Bisnis.com, JAKARTA — Di era di mana dunia tengah berusaha keras melepaskan diri dari ketergantungan terhadap energi tak terbarukan, lonjakan harga batu bara yang melambungkan pundi-pundi korporasi pertambangan adalah sebuah paradoks. Mereka yang bertambah kaya dari batu bara, menjadi kontras disandingkan dengan pakta dunia tentang pemangkasan emisi menuju target netral karbon beberapa dekade mendatang.
Masih segar dalam ingatan ketika lebih dari 40 negara berkomitmen melakukan pengalihan konsumsi bahan bakar pada KTT Iklim COP26 di Glasgow, Inggris, tahun lalu. Indonesia yang merupakan salah satu eksportir terbesar batu bara, termasuk yang berjanji mengetatkan regulasi untuk menjaga sumber daya alam.
Pada saat yang sama, harga batu bara terus merangkak naik didorong pasokan yang mengetat karena kebutuhan yang melonjak tajam.

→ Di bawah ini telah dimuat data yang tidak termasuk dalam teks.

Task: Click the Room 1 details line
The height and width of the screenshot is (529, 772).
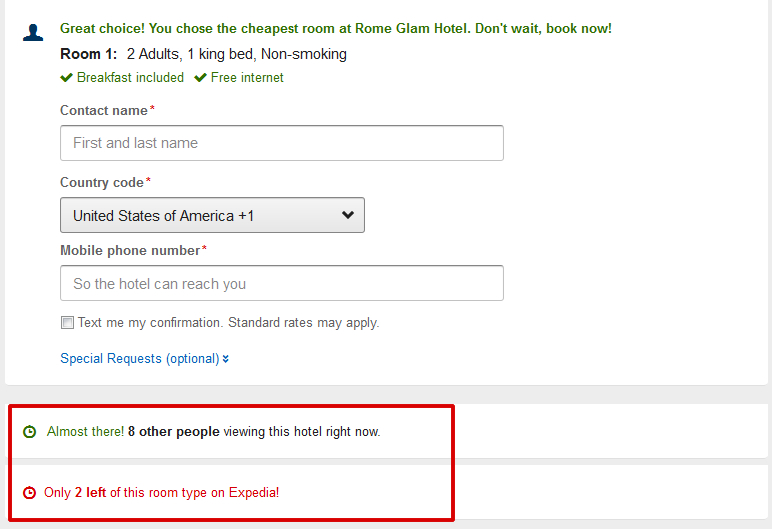Action: click(x=203, y=54)
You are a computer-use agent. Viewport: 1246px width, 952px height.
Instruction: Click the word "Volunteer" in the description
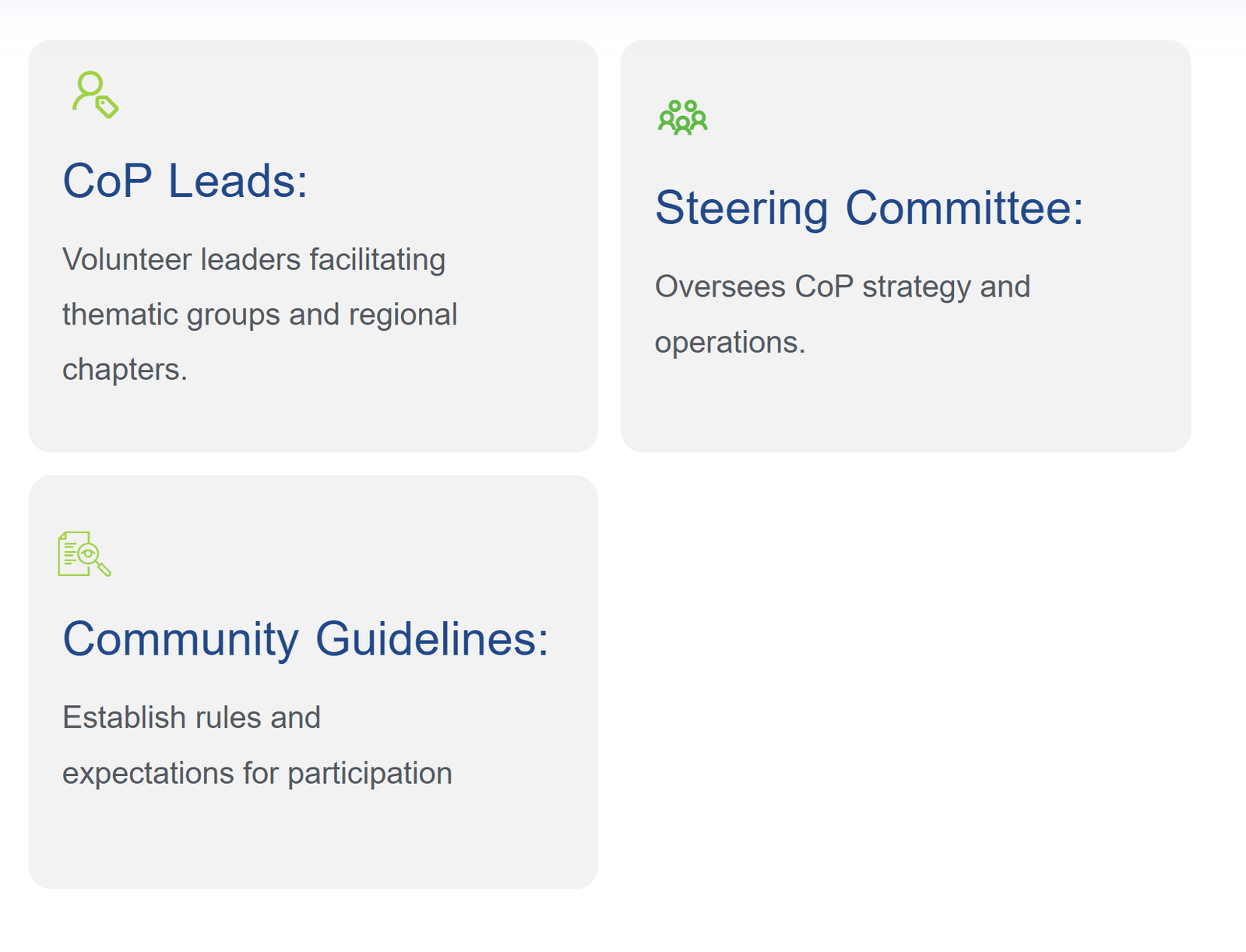(127, 259)

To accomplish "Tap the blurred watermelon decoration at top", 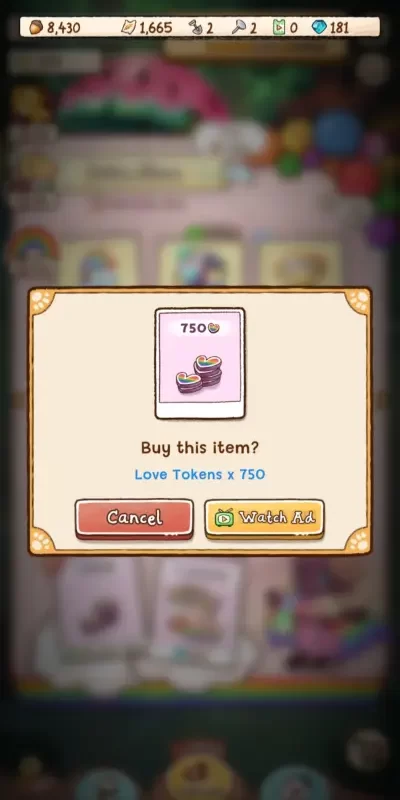I will 143,93.
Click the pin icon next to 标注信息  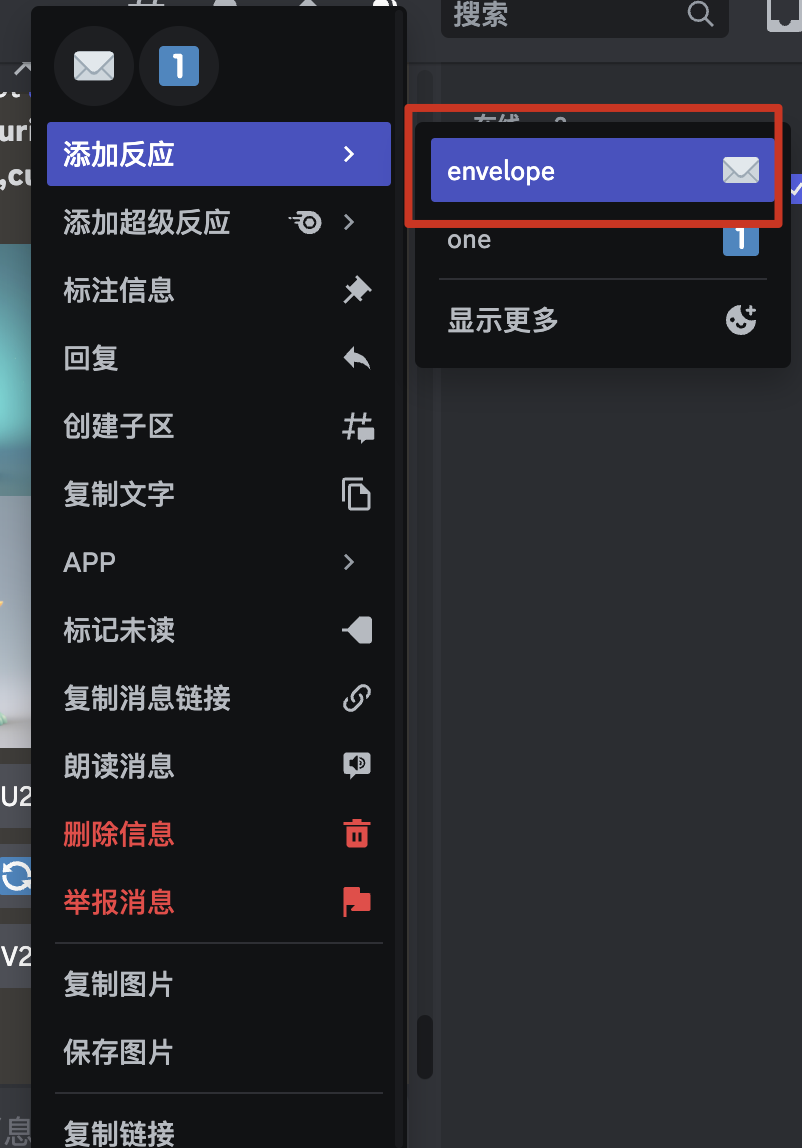point(357,290)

Namun, penggunaan batu bara sebagai bahan bakar untuk menghidupkan listrik masih terlampau digdaya. Sekitar 35 persen listrik dunia dihidupkan oleh batu bara. Di Indonesia, baurannya masih akan berkisar 60 persen hingga 2025.

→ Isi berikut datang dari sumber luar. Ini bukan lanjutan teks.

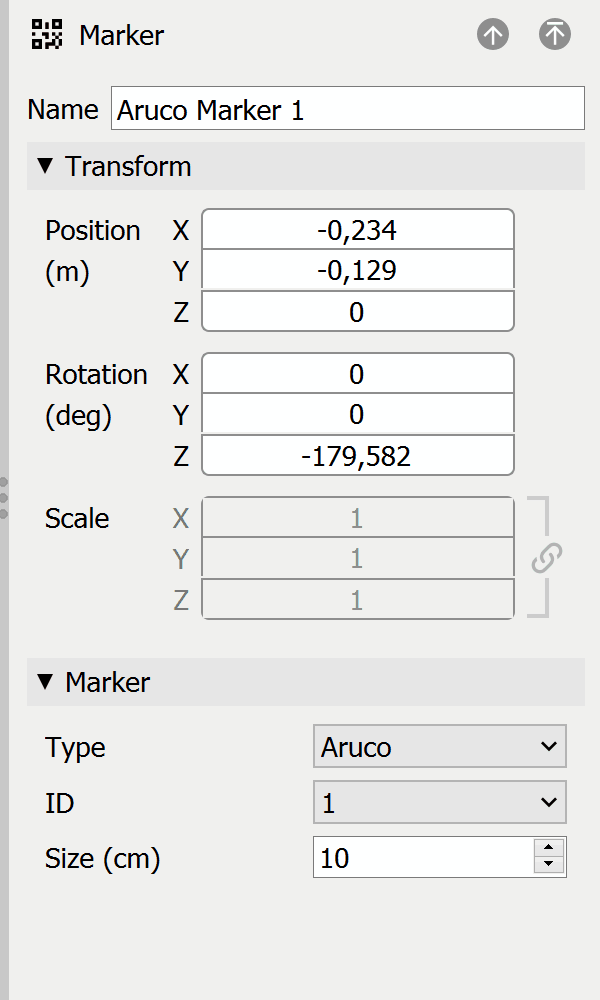Click the Scale X field
This screenshot has height=1000, width=600.
(x=357, y=519)
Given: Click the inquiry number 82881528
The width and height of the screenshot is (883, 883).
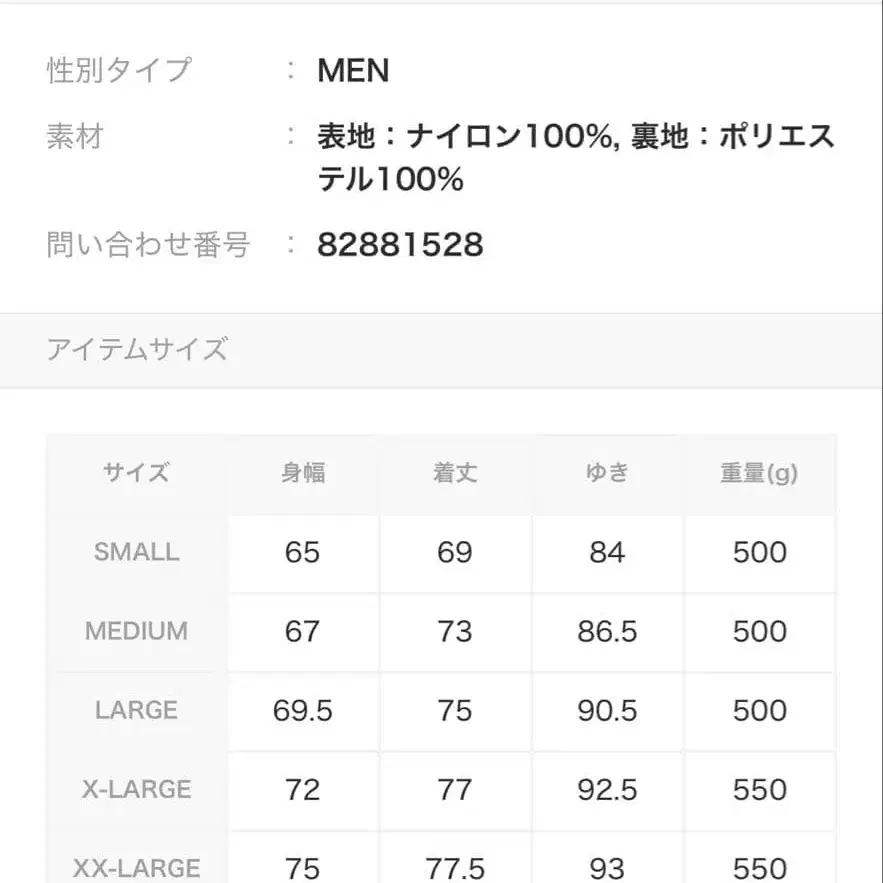Looking at the screenshot, I should [x=400, y=244].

Aktivitas ekonomi pascapandemi dan perang di Ukraina telah meningkatkan permintaan batu bara. Terlebih, negara-negara seperti Jepang telah melarang impor bahan bakar dari Rusia, semakin memperketat pasokan dan mendorong harga lebih tinggi.
Shirley Zhang, analis utama untuk pasar batu bara Asia Pasifik di konsultan energi Wood Mackenzie mengatakan isu lingkungan belum mengurangi permintaan batu bara dunia. Bahkan jika konflik Rusia-Ukraina tak terjadi, batu bara masih akan menjadi primadona.